Aim of the task: Rewrite the entries below as a numbered list, omitting any blank lines.

Records supplied:

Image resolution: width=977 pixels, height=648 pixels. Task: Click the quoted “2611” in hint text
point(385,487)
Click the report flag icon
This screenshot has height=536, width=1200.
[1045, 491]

Correct response:
1. Image resolution: width=977 pixels, height=648 pixels. Task: Click the quoted “2611” in hint text
2. point(385,487)
3. Click the report flag icon
4. This screenshot has height=536, width=1200.
5. [1045, 491]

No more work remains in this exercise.